Charlotte Garrigue Masaryk (; née Garrigue; 20 November 1850 – 13 May 1923) was the American-born wife of the Czechoslovak philosopher, sociologist, and politician, Tomáš Garrigue Masaryk, the first President of Czechoslovakia.

Background
Garrigue was born in Brooklyn to a Unitarian family with Huguenot ancestry on her father's side and Mayflower passengers on her mother's. She was a niece of Henry Jacques Garrigues and a great-granddaughter of Christian Vilhelm Duntzfelt.

Career
In 1877, visiting a friend studying at a conservatory in Leipzig, Germany, she first met her future husband, Tomáš Masaryk, who was staying there after having earned his doctorate at the University of Vienna. They married a year later in the United States, after which they settled in Vienna. After the wedding, her husband added her surname into his name, thus becoming Tomáš Garrigue Masaryk, as he is remembered in the Czech Republic and Slovakia (or often by the abbreviation TGM). In 1881, the Masaryks moved to Prague, where Tomáš obtained a professorship at the University of Prague.
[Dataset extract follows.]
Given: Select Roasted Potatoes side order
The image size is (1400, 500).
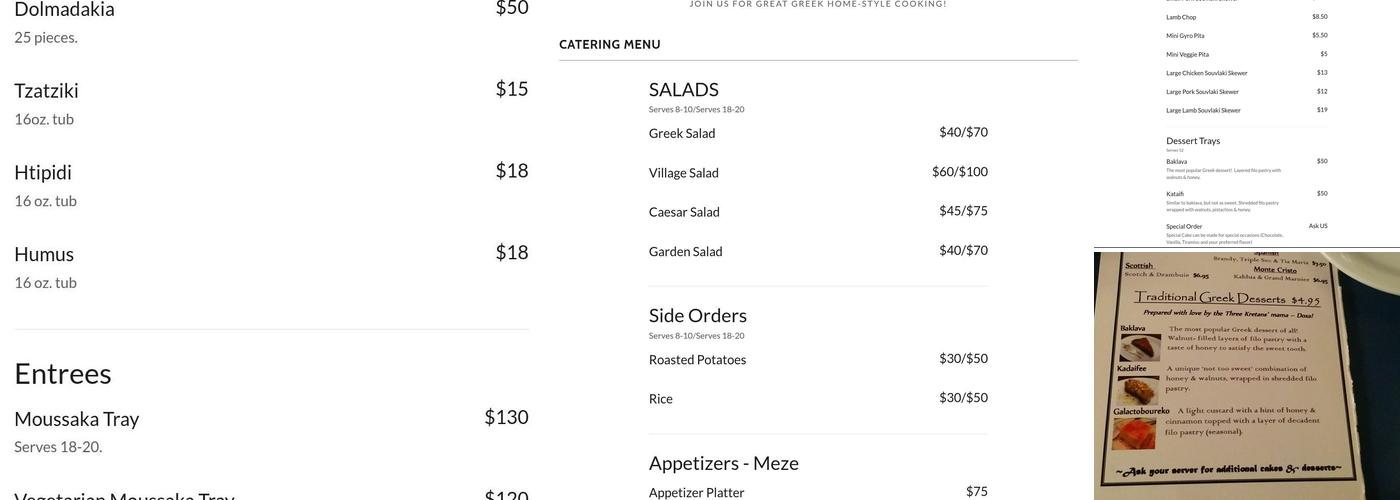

In the era before the First World War, Mrs. Masaryk became involved in many social, humanitarian, and cultural activities of Prague society. She joined the Social Democratic Party; however, she (in agreement with her husband) rejected the Marxist doctrine of the class struggle. For Garrigue, ‘the woman question’ was part of ‘the social question.’ Together with Karla Máchová, she organized a lecture series for women on socialism and advocated equality for women.

After the outbreak of the First World War, her husband left for exile with their daughter Olga to seek international support for the independence of the nations of the Austrian-Hungarian monarchy, notably the Czechs and Slovaks. For the majority of the war, Mrs. Masaryk was under police supervision, while daughter Alice was even under arrest. The situation became even worse when son Herbert died of typhus in 1915.  All of these hardships caused Charlotte Masaryk to suffer from depression and cardiac problems.

In December 1918, Tomáš Garrigue Masaryk returned to Prague as the President of Czechoslovakia. The family began living at the Prague Castle, often spending time at the chateau of Lány.

Personal life and death

Garrigue married Tomáš Garrigue Masaryk, future president of a newly independent Czechoslovakia. Of the couple's five children, four reached adulthood - Alice, Herbert, Olga, and Jan, who later became a noted Czechoslovak diplomat and politician (Foreign Minister).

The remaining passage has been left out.